Exercise goal:
What you write should match, word for word, the lines from the one containing "This screenshot has" through the end of the data, with no pictures.

Extracted records:
━━━━━━━━━━━━━━━━━━━━━━━━━━━━━━

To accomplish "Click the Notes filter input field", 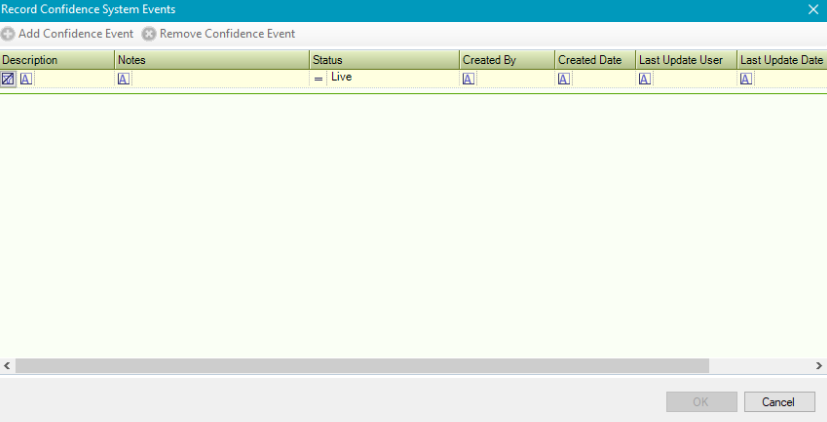I will pos(220,79).
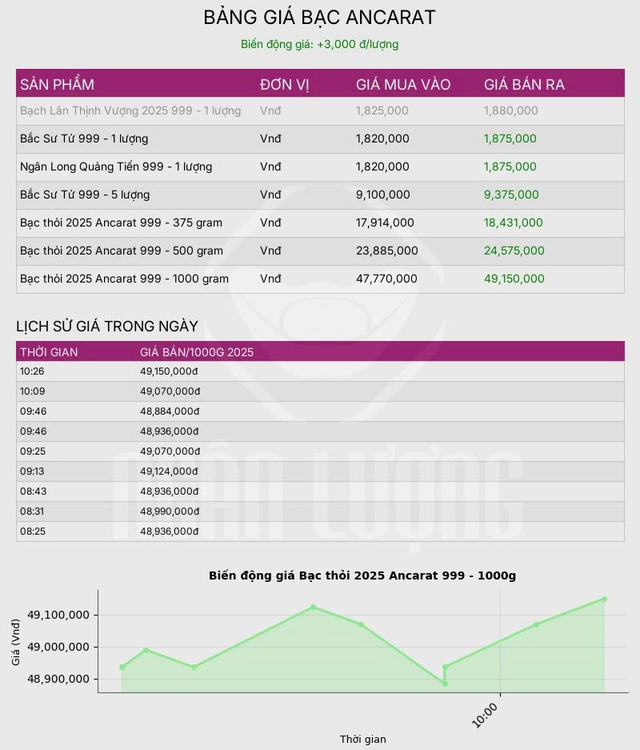Click the GIÁ BÁN/1000G 2025 header
The width and height of the screenshot is (640, 750).
click(x=197, y=352)
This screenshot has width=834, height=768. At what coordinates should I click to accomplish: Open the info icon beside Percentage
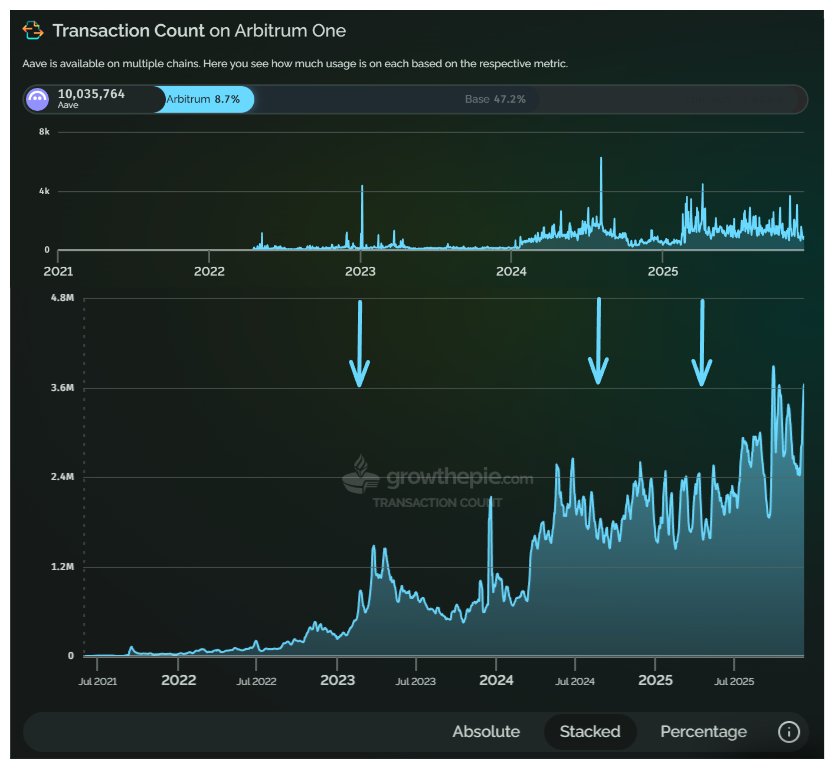[x=788, y=732]
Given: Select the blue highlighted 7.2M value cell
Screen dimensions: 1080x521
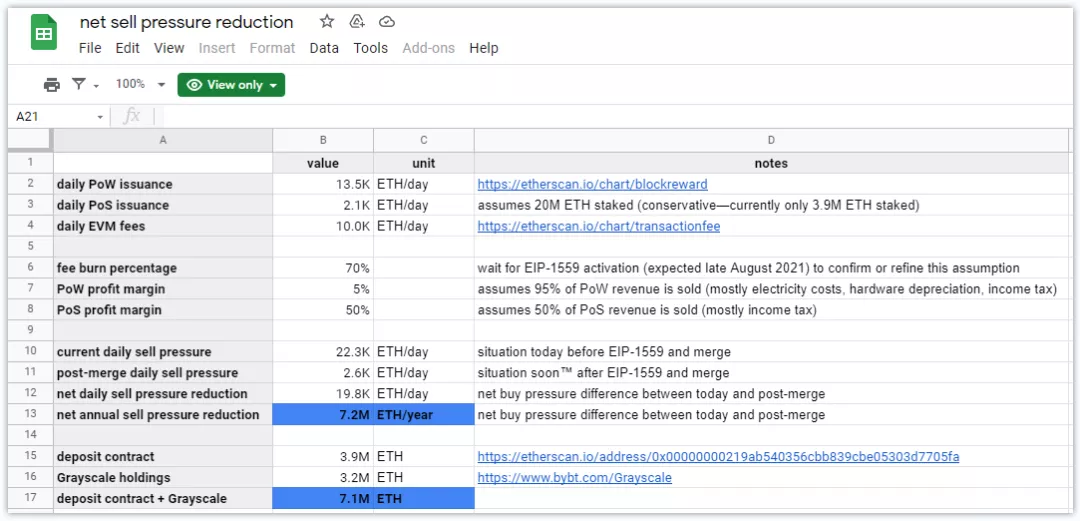Looking at the screenshot, I should click(322, 415).
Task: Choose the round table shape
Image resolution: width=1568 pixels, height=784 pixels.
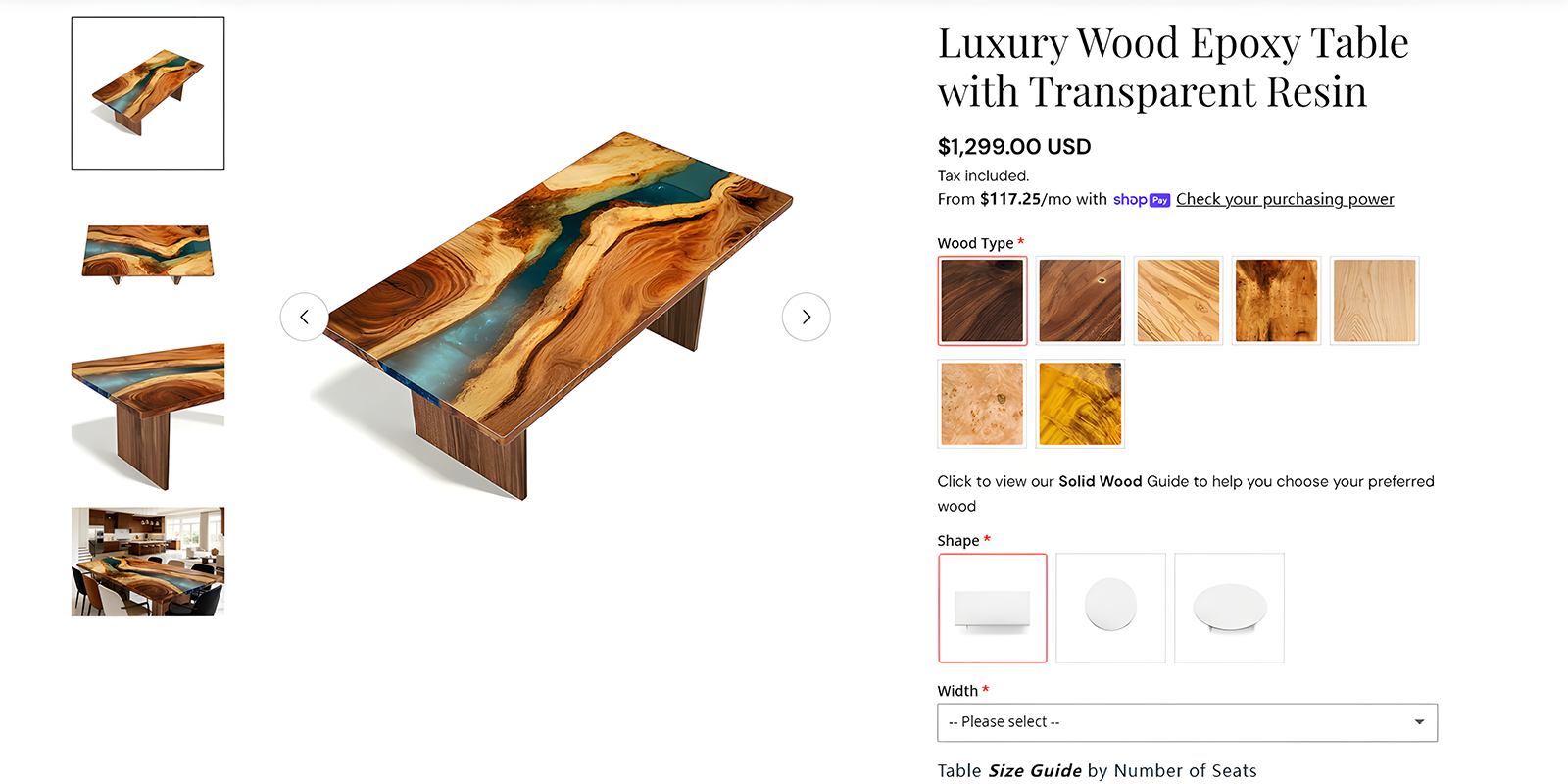Action: [1110, 608]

━━━━━━━━━━━━━━━━━━━━━━━━━━━━━━

Written response:
This screenshot has width=834, height=768. At what coordinates should I click to accomplish: Open the info icon beside Percentage
[x=788, y=732]
Given: Select the blue highlighted 7.2M value cell
Screen dimensions: 1080x521
Looking at the screenshot, I should click(322, 415).
Task: Choose the round table shape
Image resolution: width=1568 pixels, height=784 pixels.
Action: [1110, 608]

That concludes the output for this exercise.